PDBFile = sys.argv[1]
with open(PDBFile, 'r') as pdb_file:
    for record in SeqIO.parse(pdb_file, 'pdb-atom'):
        print('>' + record.id)
        print(record.seq)

Save as pdb-seq.py. Download PDB coordinates for 1mkp and type:

python pdb-seq.py 1mkp.pdb

>1MKP:A
ASFPVEILPFLYLGCAKDSTNLDVLEEFGIKYILNVTPNLPNLFENAGEFKYKQIPISDHWSQNLSQFFPEAISFIDEARGKN
CGVLVHSLAGISRSVTVTVAYLMQKLNLSMNDAYDIVKMKKSNISPNFNFMGQLLDFERTL

ADD COMMENT • link 4.6 years ago by Mensur Dlakic ★ 28k

0

Entering edit mode

code should be for python 3

for record in SeqIO.parse(pdb_file, 'pdb-atom'): ^ SyntaxError: unexpected EOF while parsing Plase resolve is problem also for me

ADD REPLY • link 4.6 years ago by geethus2009 • 0

1

Entering edit mode

code should be for python 3

This code works fine with Python 3.6 on my computer. Also, I think you may be under a wrong impression that I should be troubleshooting this even after providing full code for you.

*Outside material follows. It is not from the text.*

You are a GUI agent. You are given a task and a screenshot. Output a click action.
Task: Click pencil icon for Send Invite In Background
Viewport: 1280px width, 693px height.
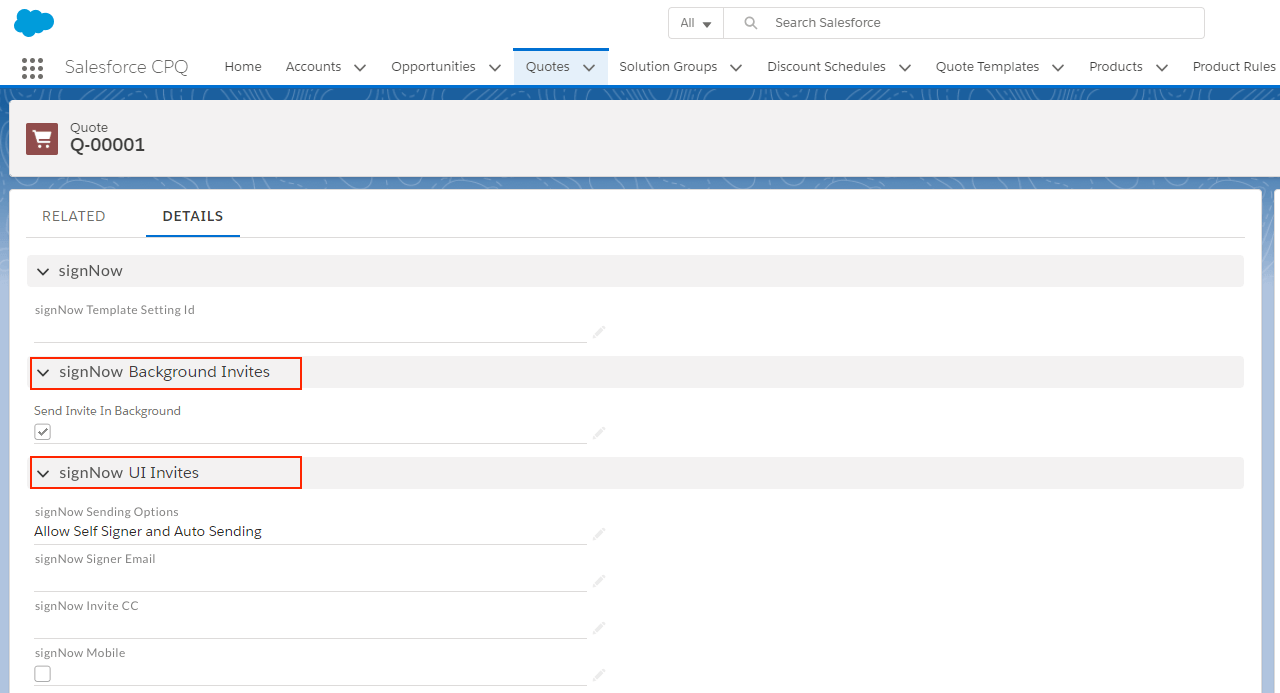[599, 432]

ADD REPLY • link 4.6 years ago by Mensur Dlakic ★ 28k

0

Entering edit mode

Good day!

Thanks for the script.

It works, but I have a question. How can I know the sequence FASTA of a specific selection of the PDB file? For example, if I have a chain with 100 residues, but I want to know only the first 10 residues FASTA sequence, how can I do that?

Thank you so much.

Regards, Brandon U.

ADD REPLY • link 3.4 years ago by Brandon Usuga • 0

0

Entering edit mode

You can modify Mensur Dlakic 's code as follows. This will get you the first 10 AA.

import sys
from Bio import SeqIO

PDBFile = sys.argv[1]
with open(PDBFile, 'r') as pdb_file:
    for record in SeqIO.parse(pdb_file, 'pdb-atom'):
        print('>' + record.id)
        print(record.seq[:10])

Check the [:10] addition that is making this possible. You can use an appropriate interval e.g. [4:24] to get other sections of the sequence.

ADD REPLY • link 3.4 years ago by GenoMax 147k